If your practice sounds good, it’s not practice, it’s just playing!


Last night at my student’s mid-year recital I reminded all my students and their parents that practice, if effective and done properly, should not sound “nice” all that often.

Why? One simple reason. For students to push themselves to learn harder pieces and conquer new technical difficulties, their practice will necessarily sound pretty bad more often that it sounds good, because they are trying to do things that they can’t already do. If a student’s practice is always sounding nice, they are probably just playing what they already know and they won’t be achieving anything new.

A message for parents: please don’t call out to your child every time they play a bung note!! As long as they are trying something new, this is a good thing. The only time you should step in with regard to hearing something that’s not right, is if your child is clearly unaware that what they are playing is wrong.

For students: if your practice is always sounding “nice” because you fear what the rest of your household will say or, even worse, you only play what you already know, then guess what?  YOU’RE NOT PRACTISING, you’re wasting your time!

Practice must be deliberate. What you should be doing is “zooming-in” like Google Earth and totally ripping apart all your pieces to find the problems in them. You should then focus solely on a tricky bit that you can’t play properly. Working like this is likely to sound pretty bad until you get it; that’s just how practice should sound!! Same goes for all your technical work: playing scales mindlessly up and down the piano while you think about the weekend is a waste of time.

Remember it’s not about time, it’s about quality.

Only when you’ve done enough work on a piece and you can successfully play it through without hesitation, should you just be playing it through as practice.
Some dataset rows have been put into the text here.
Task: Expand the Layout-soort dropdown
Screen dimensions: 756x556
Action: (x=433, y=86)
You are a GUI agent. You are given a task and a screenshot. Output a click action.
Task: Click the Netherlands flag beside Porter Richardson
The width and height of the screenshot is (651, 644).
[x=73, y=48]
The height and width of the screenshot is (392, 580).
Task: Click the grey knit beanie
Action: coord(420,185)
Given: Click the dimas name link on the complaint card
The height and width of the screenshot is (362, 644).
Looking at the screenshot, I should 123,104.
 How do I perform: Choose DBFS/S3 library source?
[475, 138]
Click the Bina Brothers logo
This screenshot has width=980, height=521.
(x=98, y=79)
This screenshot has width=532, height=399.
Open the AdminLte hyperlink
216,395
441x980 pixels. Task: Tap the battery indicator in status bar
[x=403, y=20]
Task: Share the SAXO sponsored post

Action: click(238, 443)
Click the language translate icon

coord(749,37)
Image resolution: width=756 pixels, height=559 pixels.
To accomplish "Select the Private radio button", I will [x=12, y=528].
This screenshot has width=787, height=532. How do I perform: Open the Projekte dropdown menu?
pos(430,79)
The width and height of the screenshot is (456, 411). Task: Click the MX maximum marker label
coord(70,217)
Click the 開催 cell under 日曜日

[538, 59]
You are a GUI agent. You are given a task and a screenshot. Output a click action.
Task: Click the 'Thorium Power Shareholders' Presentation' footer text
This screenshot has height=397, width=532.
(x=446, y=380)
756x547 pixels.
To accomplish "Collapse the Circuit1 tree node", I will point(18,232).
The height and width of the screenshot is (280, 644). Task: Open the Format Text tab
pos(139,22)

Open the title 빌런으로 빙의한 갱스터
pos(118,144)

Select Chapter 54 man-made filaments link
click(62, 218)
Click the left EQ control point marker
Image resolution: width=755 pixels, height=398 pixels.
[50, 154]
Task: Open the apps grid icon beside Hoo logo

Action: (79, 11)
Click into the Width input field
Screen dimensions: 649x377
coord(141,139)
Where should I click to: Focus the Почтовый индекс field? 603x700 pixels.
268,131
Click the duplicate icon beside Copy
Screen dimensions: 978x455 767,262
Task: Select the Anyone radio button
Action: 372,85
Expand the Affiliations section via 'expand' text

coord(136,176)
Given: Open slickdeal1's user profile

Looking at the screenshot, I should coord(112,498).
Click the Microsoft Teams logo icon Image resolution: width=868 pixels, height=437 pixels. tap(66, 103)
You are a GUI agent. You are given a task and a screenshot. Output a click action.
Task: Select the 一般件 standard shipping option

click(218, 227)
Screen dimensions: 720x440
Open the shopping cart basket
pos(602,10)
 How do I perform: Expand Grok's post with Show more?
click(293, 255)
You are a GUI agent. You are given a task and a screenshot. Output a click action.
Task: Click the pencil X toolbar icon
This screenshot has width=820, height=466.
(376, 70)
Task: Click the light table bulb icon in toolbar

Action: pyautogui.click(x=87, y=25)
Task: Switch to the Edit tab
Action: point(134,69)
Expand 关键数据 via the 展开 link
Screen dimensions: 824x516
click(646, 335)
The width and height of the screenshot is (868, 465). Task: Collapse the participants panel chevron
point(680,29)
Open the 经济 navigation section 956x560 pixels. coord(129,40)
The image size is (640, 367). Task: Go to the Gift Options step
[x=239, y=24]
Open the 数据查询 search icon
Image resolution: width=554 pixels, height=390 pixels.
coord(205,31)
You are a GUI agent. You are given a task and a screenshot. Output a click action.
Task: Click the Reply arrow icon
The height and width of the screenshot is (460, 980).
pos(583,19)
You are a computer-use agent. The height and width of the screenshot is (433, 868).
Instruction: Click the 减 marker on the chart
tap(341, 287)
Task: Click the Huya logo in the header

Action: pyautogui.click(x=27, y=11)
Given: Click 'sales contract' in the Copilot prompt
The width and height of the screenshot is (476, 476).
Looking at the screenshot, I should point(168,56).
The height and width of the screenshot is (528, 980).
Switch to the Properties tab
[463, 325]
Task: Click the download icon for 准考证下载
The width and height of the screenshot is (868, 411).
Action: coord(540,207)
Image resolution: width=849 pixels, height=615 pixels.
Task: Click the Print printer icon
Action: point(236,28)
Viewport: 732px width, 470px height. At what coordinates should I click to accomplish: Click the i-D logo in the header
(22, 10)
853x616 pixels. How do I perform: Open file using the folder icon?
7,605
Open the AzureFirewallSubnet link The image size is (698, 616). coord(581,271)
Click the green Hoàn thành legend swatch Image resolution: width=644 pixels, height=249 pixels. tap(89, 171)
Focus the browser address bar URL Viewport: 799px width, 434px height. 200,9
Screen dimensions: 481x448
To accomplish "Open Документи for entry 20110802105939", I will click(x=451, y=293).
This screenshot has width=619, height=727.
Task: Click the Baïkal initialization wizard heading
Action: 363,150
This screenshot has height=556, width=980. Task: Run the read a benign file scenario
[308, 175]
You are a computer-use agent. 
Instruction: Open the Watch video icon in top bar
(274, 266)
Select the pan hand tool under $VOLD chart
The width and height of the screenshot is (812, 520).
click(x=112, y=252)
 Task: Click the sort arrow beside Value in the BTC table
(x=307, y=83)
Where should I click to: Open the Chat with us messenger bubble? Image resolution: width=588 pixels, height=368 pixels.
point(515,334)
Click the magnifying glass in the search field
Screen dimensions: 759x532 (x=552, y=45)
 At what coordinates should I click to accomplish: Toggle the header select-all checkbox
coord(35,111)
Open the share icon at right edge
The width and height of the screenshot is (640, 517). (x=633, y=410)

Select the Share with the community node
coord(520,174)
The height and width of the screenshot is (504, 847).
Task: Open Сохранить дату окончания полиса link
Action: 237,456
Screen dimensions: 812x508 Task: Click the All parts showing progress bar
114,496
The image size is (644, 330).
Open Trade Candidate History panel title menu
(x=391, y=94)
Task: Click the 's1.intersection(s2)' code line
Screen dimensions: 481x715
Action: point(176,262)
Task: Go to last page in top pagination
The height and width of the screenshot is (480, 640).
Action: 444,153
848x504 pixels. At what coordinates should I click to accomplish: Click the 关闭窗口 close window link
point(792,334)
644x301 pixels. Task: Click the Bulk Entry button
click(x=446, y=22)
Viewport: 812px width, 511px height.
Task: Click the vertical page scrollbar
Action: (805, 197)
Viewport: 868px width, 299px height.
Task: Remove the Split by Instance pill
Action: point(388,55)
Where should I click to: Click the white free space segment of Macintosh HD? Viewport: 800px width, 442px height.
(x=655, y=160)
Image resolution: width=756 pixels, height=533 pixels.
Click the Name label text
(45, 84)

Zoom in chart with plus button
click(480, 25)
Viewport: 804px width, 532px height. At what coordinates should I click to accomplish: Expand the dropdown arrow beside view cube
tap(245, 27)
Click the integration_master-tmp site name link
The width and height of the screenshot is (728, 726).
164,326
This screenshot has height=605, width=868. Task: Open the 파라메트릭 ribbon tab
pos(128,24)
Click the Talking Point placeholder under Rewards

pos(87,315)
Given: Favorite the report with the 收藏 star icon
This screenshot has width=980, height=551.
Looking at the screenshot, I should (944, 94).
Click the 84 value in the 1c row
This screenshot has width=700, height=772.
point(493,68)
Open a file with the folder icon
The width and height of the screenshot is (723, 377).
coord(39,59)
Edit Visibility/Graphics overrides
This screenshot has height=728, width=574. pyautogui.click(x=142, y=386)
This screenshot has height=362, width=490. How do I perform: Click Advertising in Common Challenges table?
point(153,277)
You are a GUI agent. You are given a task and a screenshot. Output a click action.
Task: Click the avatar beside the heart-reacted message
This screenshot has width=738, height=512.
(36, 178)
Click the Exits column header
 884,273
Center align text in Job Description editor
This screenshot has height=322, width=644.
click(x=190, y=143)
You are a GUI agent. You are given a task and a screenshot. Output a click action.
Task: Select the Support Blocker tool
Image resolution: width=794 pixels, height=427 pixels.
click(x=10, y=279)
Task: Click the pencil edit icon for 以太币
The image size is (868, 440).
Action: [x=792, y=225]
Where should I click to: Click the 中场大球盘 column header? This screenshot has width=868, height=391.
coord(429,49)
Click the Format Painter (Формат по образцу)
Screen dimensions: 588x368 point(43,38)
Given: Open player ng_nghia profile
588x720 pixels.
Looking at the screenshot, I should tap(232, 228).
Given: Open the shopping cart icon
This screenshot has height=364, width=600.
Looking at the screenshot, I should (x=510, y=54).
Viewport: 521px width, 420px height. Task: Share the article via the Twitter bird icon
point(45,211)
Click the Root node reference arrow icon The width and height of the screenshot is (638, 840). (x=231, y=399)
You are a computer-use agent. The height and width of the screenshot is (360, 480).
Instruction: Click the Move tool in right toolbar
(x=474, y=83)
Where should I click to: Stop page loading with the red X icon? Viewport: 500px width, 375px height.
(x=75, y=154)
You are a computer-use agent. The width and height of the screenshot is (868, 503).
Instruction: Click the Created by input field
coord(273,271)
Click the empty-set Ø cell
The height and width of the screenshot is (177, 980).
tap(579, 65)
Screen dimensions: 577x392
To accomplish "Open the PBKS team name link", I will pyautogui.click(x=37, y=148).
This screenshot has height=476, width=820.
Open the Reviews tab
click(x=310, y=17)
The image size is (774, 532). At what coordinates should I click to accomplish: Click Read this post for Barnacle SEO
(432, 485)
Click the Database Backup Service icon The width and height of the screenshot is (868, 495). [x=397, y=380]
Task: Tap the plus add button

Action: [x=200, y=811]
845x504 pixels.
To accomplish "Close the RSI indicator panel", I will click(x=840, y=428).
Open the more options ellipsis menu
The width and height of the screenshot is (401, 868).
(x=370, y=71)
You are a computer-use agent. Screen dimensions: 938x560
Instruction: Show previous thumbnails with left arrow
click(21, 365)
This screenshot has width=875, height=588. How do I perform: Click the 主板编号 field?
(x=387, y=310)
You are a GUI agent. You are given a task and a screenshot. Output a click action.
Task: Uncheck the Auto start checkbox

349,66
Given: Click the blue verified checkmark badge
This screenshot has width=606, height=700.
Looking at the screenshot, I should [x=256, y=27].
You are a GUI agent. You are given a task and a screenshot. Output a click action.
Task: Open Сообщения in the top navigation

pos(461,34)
This is the sort of thing that you should be doing a few weeks out from a performance or exam – getting used to performing (not practising) your pieces, polishing the interpretation, refining your playing.

I encourage all my students to perform their works as many times as possible before recitals and exams, even if this is just at home with family, at school for a class, in front of your teacher, at a masterclass – anything really to help get used to performing under pressure. Only then will the real thing (ie. the solo recital or exam) seem just that little bit more comfortable.

Good luck with your practice!! I’m off to do some of my own…and it definitely WON’T sound good!!